----- Records shown

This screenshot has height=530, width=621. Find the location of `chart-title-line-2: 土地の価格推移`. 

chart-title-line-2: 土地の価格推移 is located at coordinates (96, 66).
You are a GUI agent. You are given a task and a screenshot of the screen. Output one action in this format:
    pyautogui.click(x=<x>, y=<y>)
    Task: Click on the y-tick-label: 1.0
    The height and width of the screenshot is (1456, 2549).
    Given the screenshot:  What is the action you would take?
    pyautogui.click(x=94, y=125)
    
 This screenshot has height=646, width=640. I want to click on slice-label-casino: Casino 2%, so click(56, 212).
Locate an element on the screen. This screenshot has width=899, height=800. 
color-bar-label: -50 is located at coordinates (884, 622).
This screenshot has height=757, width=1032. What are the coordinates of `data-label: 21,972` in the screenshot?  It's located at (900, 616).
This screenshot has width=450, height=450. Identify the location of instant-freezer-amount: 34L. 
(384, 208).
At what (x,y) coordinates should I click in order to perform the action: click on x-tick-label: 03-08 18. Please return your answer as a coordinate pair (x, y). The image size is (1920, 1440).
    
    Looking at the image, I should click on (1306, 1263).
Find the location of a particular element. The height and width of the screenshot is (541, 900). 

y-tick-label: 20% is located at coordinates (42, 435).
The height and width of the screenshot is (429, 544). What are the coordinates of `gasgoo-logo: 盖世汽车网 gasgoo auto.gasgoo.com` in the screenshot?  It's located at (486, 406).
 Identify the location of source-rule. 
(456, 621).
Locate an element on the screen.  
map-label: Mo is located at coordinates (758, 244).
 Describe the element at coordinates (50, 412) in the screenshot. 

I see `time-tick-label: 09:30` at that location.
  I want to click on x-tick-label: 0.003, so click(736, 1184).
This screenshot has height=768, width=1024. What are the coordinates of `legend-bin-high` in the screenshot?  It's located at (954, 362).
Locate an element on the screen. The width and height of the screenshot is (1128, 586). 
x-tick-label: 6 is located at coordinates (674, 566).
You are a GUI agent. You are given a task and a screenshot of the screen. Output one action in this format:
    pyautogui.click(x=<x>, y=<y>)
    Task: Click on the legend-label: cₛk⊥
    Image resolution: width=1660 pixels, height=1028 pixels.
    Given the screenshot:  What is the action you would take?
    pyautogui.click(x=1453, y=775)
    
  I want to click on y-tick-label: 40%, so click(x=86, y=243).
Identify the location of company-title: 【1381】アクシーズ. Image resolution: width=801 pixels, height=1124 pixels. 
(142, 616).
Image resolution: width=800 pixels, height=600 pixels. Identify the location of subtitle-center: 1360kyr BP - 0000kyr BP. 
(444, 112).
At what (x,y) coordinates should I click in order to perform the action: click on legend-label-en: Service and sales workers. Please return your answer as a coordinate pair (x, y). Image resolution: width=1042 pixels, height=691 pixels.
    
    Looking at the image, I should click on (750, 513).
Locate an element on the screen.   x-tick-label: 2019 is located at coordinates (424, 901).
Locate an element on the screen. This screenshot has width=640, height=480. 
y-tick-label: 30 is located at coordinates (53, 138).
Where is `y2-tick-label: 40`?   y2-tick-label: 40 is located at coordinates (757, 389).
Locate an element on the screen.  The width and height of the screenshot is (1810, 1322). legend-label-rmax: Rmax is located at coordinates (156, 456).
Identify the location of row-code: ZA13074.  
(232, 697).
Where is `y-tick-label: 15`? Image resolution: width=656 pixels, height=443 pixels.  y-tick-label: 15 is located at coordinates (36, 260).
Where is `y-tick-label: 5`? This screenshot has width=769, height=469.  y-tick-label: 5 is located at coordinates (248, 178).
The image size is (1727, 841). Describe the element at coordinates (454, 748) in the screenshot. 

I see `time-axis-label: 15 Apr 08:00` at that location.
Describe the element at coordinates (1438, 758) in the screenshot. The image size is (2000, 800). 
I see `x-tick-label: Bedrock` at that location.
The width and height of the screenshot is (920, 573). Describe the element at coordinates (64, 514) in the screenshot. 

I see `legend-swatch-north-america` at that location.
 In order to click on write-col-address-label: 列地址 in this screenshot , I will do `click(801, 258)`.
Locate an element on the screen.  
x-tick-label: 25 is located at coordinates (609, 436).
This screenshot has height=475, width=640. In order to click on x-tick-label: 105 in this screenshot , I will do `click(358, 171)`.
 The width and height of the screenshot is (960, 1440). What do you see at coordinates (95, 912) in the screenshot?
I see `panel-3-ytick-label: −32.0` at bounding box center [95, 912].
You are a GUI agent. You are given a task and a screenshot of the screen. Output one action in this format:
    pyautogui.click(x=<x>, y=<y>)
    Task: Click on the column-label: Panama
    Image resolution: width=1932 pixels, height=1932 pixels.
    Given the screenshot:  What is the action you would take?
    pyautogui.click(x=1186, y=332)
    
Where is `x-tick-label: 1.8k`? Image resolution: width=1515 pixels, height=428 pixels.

----------

• _Exercise requirements_:
Lay out the rows above as a JSON list of strings, one string per line, leaving out blank lines.

• _Finished task_:
[
  "This screenshot has height=530, width=621. Find the location of `chart-title-line-2: 土地の価格推移`. ",
  "chart-title-line-2: 土地の価格推移 is located at coordinates (96, 66).",
  "You are a GUI agent. You are given a task and a screenshot of the screen. Output one action in this format:",
  "    pyautogui.click(x=<x>, y=<y>)",
  "    Task: Click on the y-tick-label: 1.0",
  "    The height and width of the screenshot is (1456, 2549).",
  "    Given the screenshot:  What is the action you would take?",
  "    pyautogui.click(x=94, y=125)",
  " This screenshot has height=646, width=640. I want to click on slice-label-casino: Casino 2%, so click(56, 212).",
  "Locate an element on the screen. This screenshot has width=899, height=800. ",
  "color-bar-label: -50 is located at coordinates (884, 622).",
  "This screenshot has height=757, width=1032. What are the coordinates of `data-label: 21,972` in the screenshot?  It's located at (900, 616).",
  "This screenshot has width=450, height=450. Identify the location of instant-freezer-amount: 34L. ",
  "(384, 208).",
  "At what (x,y) coordinates should I click in order to perform the action: click on x-tick-label: 03-08 18. Please return your answer as a coordinate pair (x, y). The image size is (1920, 1440).",
  "    Looking at the image, I should click on (1306, 1263).",
  "Find the location of a particular element. The height and width of the screenshot is (541, 900). ",
  "y-tick-label: 20% is located at coordinates (42, 435).",
  "The height and width of the screenshot is (429, 544). What are the coordinates of `gasgoo-logo: 盖世汽车网 gasgoo auto.gasgoo.com` in the screenshot?  It's located at (486, 406).",
  " Identify the location of source-rule. ",
  "(456, 621).",
  "Locate an element on the screen.  ",
  "map-label: Mo is located at coordinates (758, 244).",
  " Describe the element at coordinates (50, 412) in the screenshot. ",
  "I see `time-tick-label: 09:30` at that location.",
  "  I want to click on x-tick-label: 0.003, so click(736, 1184).",
  "This screenshot has height=768, width=1024. What are the coordinates of `legend-bin-high` in the screenshot?  It's located at (954, 362).",
  "Locate an element on the screen. The width and height of the screenshot is (1128, 586). ",
  "x-tick-label: 6 is located at coordinates (674, 566).",
  "You are a GUI agent. You are given a task and a screenshot of the screen. Output one action in this format:",
  "    pyautogui.click(x=<x>, y=<y>)",
  "    Task: Click on the legend-label: cₛk⊥",
  "    Image resolution: width=1660 pixels, height=1028 pixels.",
  "    Given the screenshot:  What is the action you would take?",
  "    pyautogui.click(x=1453, y=775)",
  "  I want to click on y-tick-label: 40%, so click(x=86, y=243).",
  "Identify the location of company-title: 【1381】アクシーズ. Image resolution: width=801 pixels, height=1124 pixels. ",
  "(142, 616).",
  "Image resolution: width=800 pixels, height=600 pixels. Identify the location of subtitle-center: 1360kyr BP - 0000kyr BP. ",
  "(444, 112).",
  "At what (x,y) coordinates should I click in order to perform the action: click on legend-label-en: Service and sales workers. Please return your answer as a coordinate pair (x, y). Image resolution: width=1042 pixels, height=691 pixels.",
  "    Looking at the image, I should click on (750, 513).",
  "Locate an element on the screen.   x-tick-label: 2019 is located at coordinates (424, 901).",
  "Locate an element on the screen. This screenshot has width=640, height=480. ",
  "y-tick-label: 30 is located at coordinates (53, 138).",
  "Where is `y2-tick-label: 40`?   y2-tick-label: 40 is located at coordinates (757, 389).",
  "Locate an element on the screen.  The width and height of the screenshot is (1810, 1322). legend-label-rmax: Rmax is located at coordinates (156, 456).",
  "Identify the location of row-code: ZA13074.  ",
  "(232, 697).",
  "Where is `y-tick-label: 15`? Image resolution: width=656 pixels, height=443 pixels.  y-tick-label: 15 is located at coordinates (36, 260).",
  "Where is `y-tick-label: 5`? This screenshot has width=769, height=469.  y-tick-label: 5 is located at coordinates (248, 178).",
  "The image size is (1727, 841). Describe the element at coordinates (454, 748) in the screenshot. ",
  "I see `time-axis-label: 15 Apr 08:00` at that location.",
  "Describe the element at coordinates (1438, 758) in the screenshot. The image size is (2000, 800). ",
  "I see `x-tick-label: Bedrock` at that location.",
  "The width and height of the screenshot is (920, 573). Describe the element at coordinates (64, 514) in the screenshot. ",
  "I see `legend-swatch-north-america` at that location.",
  " In order to click on write-col-address-label: 列地址 in this screenshot , I will do `click(801, 258)`.",
  "Locate an element on the screen.  ",
  "x-tick-label: 25 is located at coordinates (609, 436).",
  "This screenshot has height=475, width=640. In order to click on x-tick-label: 105 in this screenshot , I will do `click(358, 171)`.",
  " The width and height of the screenshot is (960, 1440). What do you see at coordinates (95, 912) in the screenshot?",
  "I see `panel-3-ytick-label: −32.0` at bounding box center [95, 912].",
  "You are a GUI agent. You are given a task and a screenshot of the screen. Output one action in this format:",
  "    pyautogui.click(x=<x>, y=<y>)",
  "    Task: Click on the column-label: Panama",
  "    Image resolution: width=1932 pixels, height=1932 pixels.",
  "    Given the screenshot:  What is the action you would take?",
  "    pyautogui.click(x=1186, y=332)",
  "Where is `x-tick-label: 1.8k`? Image resolution: width=1515 pixels, height=428 pixels."
]